For certifications and educational programs that your members complete, what do they get at the end of it? If it’s a brief webinar, they might not get anything that acknowledges their participation. If it’s a more extensive certification, they probably get a paper certificate or a digital one, which they can share easily on social media. When they do, their contacts see their accomplishment as well as your brand, which might increase your reach and your visibility. These credentials also help the member advance his or her career. Accredible’s digital certificates, for example, are easily accessible and verifiable by third parties, so the recipient doesn’t need to show a paper certificate, and potential employers can verify what they say they’ve accomplished.
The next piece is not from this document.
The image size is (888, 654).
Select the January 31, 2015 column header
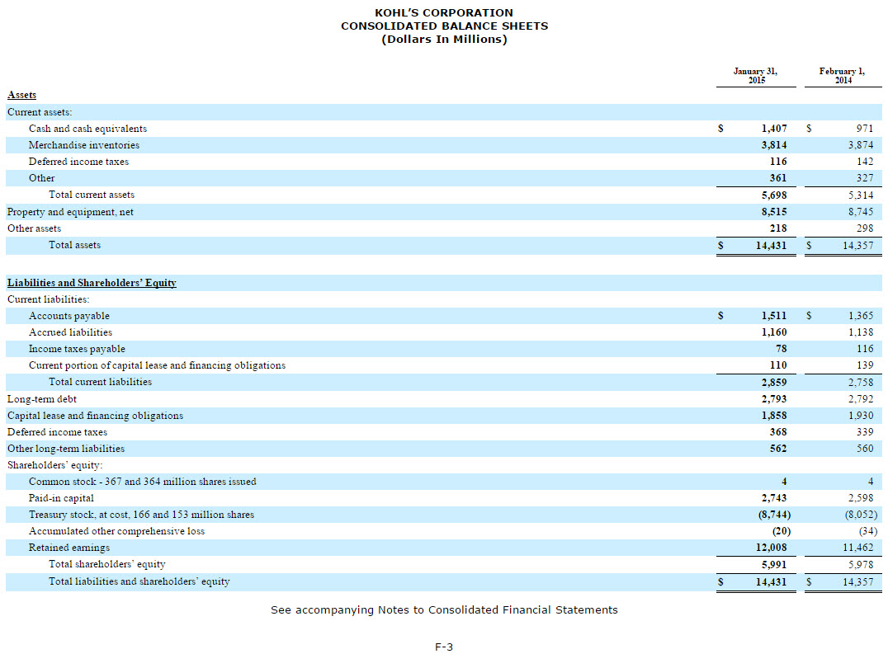pos(755,75)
Use Publications and Other Information

Many organizations use their flagship magazine, newsletters, email updates, or other vehicles to help their members stay up to date on developments in the industry, as well as to provide practical tips on how to do their jobs better. This is an often-overlooked value-add, and it can be a great way to continuously engage your members.

When there’s a buzzworthy article or piece in one of them, do you tell members about it, beyond your regular promotion of the publication? If there’s an article written by a particularly popular expert or on a hot topic, some organizations call it out on the home page or a special Facebook post. Members may be more likely to read and appreciate your publications if you pique their interest with some specifics.

Understanding Value Improves Retention

It’s important to remember that no matter how much value you pack into your membership, it goes to waste if your members don’t know about their benefits and if they can’t tangibly experience them.

If you make it easy for your members to keep connected with you and informed about everything from last week’s meetings on the Hill to next week’s networking event, they might have a deeper understanding of what they can get out of their membership and what you do for them every day. The best way to accomplish this is to:

  1. Survey your members to find out what benefits they value most and to gauge their general understanding of the entire list of benefits.
  2. Leverage social media outlets to foster two-way communication while also reminding members of their benefits.
  3. Highlight professional development and education, since this is most likely one of the main reasons your members joined.
  4. Use your publications or other outlets as ways to keep members engaged.

The better informed your members are on the benefits you offer, and the more they are engaged, the more likely they are to stick around as longtime members.